Supplementary Information

Supplementary information accompanies this paper.



We thank R. Stanfield and I. Wilson for providing D-2-deoxyribose-5-phosphate aldolase wild-type protein (PDB code 1jcl) and W. A. Greenberg and C.-H. Wong for providing the expression plasmid. We thank Rosetta@home participants for their contributions of computing power. This work was supported by a postdoctoral fellowship from the Swiss National Science Foundation to D.R., an Adams Fellowship (Israel Academy of Science) to O.K., research grants from the Minerva Foundation and the Fannie Sherr Estate to D.S.T., and NSF and NIH-CBI grants to K.N.H. We are also thankful for financial support from the Defense Advances Research Projects Agency (DARPA) and the Howard Hughes Medical Institute (HHMI) for this research.
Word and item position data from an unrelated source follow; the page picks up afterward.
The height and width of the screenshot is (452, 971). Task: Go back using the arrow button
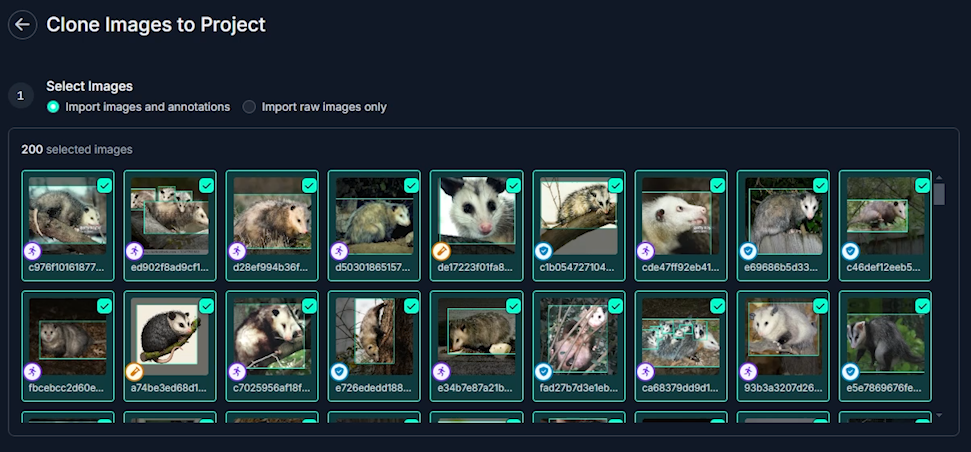pos(22,25)
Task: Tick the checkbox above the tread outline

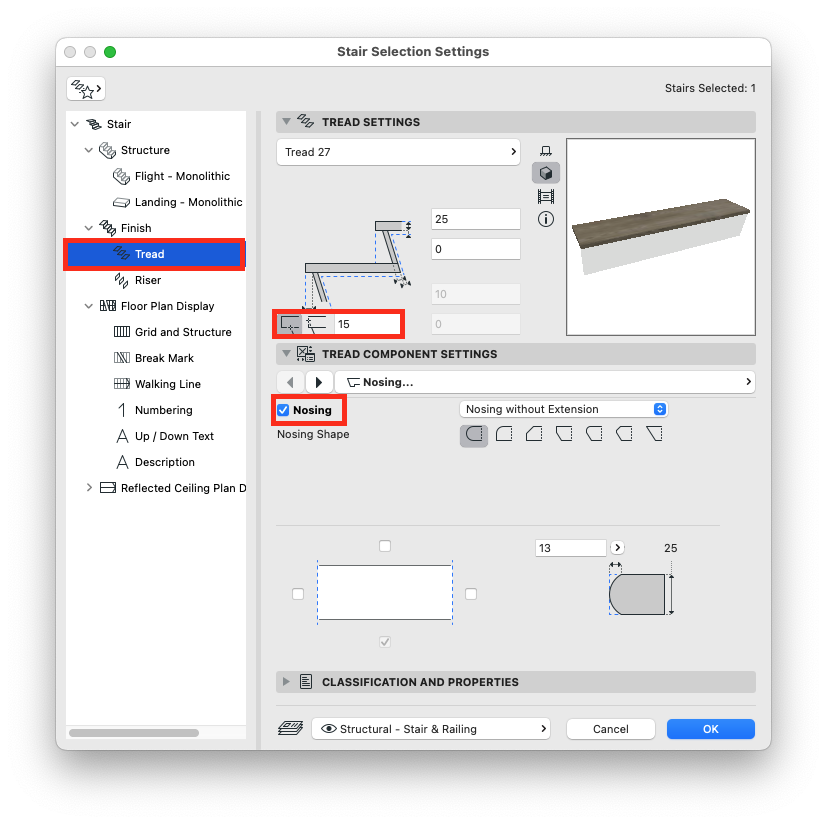Action: [384, 546]
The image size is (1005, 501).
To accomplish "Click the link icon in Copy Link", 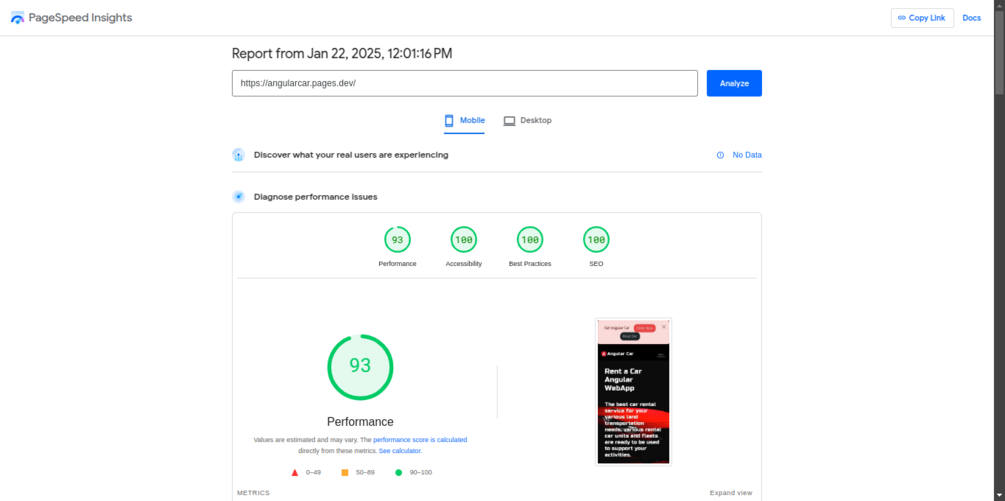I will click(902, 18).

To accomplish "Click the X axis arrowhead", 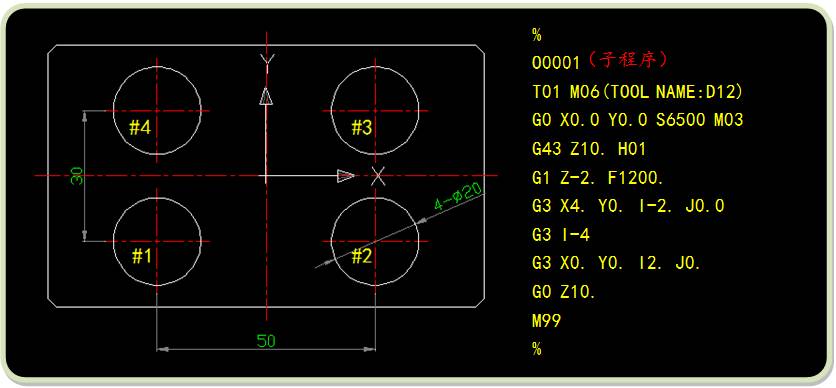I will point(346,175).
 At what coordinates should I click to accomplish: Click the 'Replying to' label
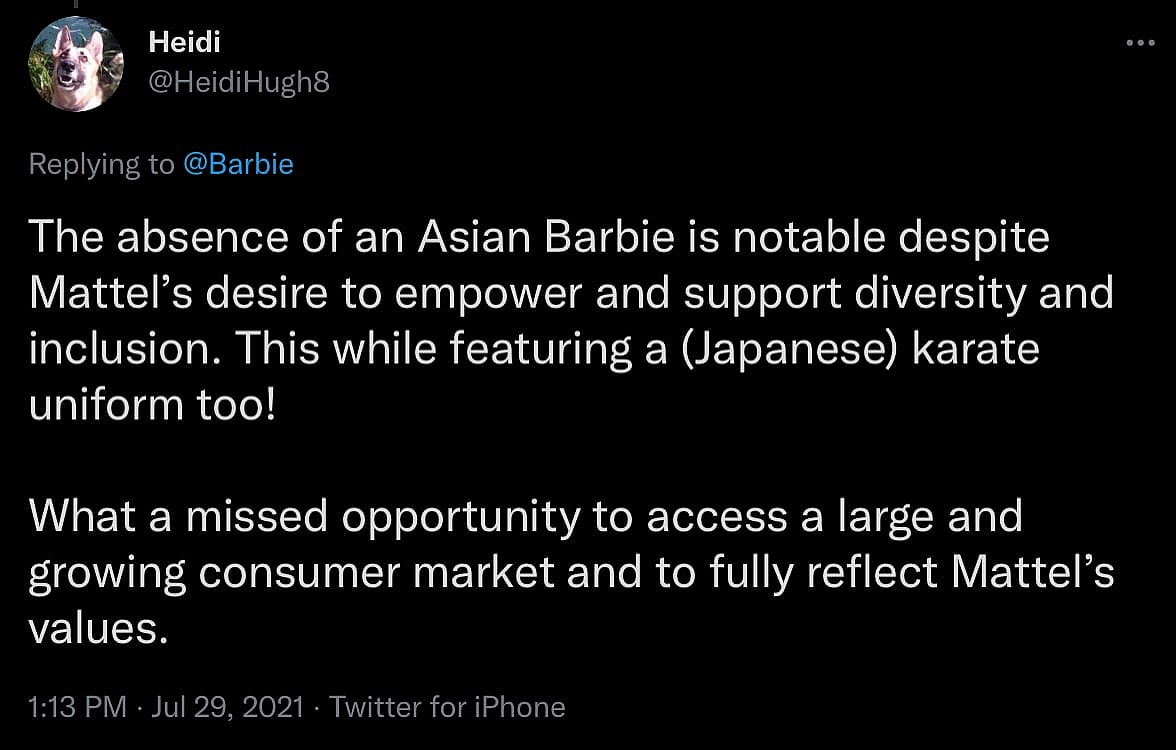(x=101, y=164)
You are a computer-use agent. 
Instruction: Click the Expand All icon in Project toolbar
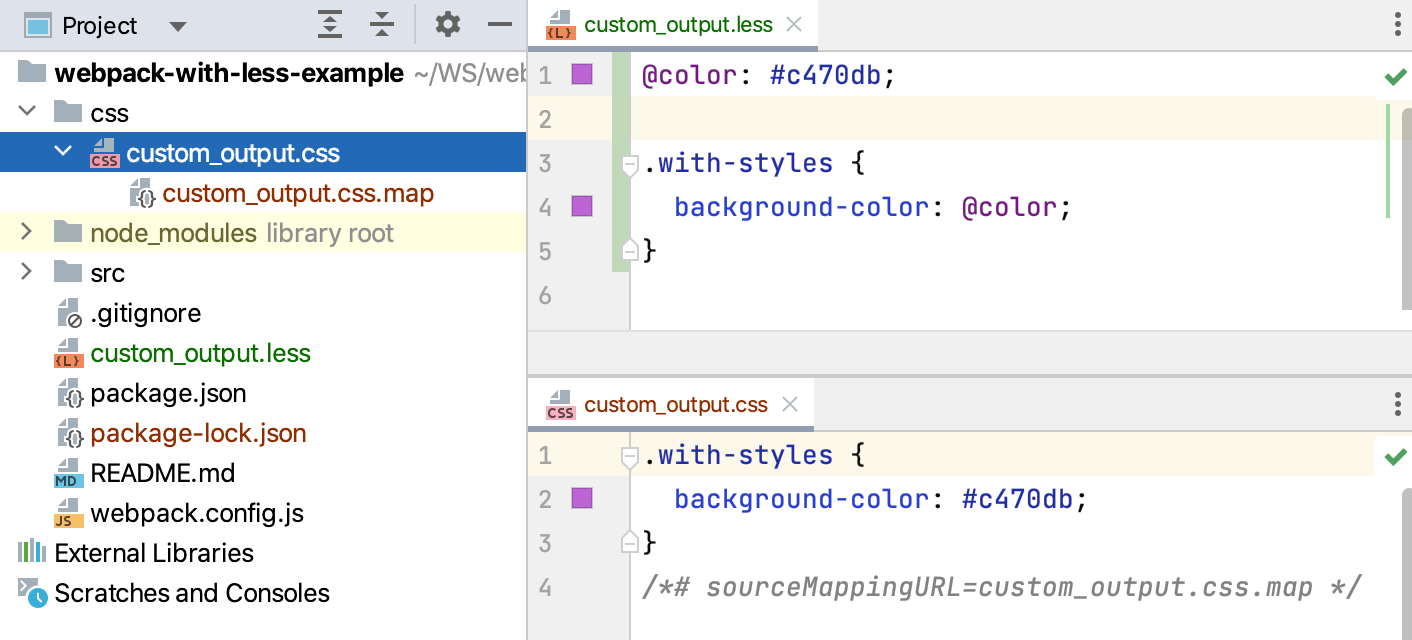[x=330, y=24]
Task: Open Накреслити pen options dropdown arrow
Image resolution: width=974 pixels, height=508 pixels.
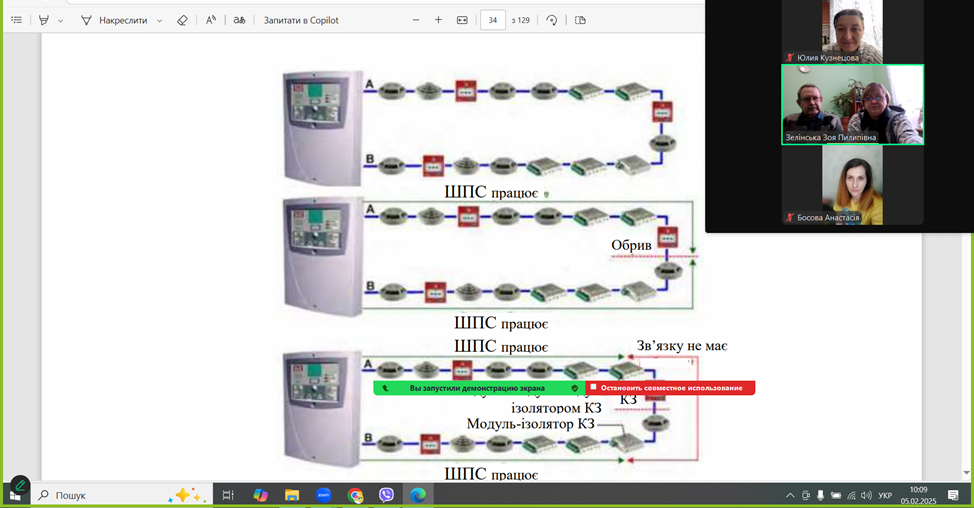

Author Contributions D.R. performed computational design using carboxylate and the His–Asp motif, and purified and experimentally characterized designed catalysts; O.K. synthesized the substrate, performed in vitro evolution and experimentally characterized evolved variants; A.M.W. performed computational design on the His–Asp motif; L.J. performed initial computational design on the carboxylate motif; J.D. and K.N.H. computed idealized active sites using quantum mechanics; J.B. and J.L.G. expressed and purified designed catalysts; E.A.A. helped with enzyme design set-up; A.Z. wrote RosettaMatch and helped with computational set-up; O.D. and S.A. crystallized KE07; and D.R., A.M.W., D.B., K.N.H., O.K. and D.S.T. designed the experiment and wrote the manuscript.


Author Information

The crystal structure of KE07 has been deposited in the RCSB Protein Data Bank ( under the accession number 2rkx.


Online Methods

Quantum mechanical transition state calculation

Quantum mechanical calculations using density functional theory with the B3LYP functional and the 6-31G(d) basis set11, 12 were used to locate transition structures (confirmed by vibrational frequency analysis) for the acetate- and imidazole/acetate-catalysed reactions in the gas phase. Lysine, serine, threonine and tyrosine functional groups were included in the calculations as hydrogen bond donors to stabilize the developing negative charge on the phenolic oxygen of the transition state. All calculations were carried using Gaussian03 (ref. 13).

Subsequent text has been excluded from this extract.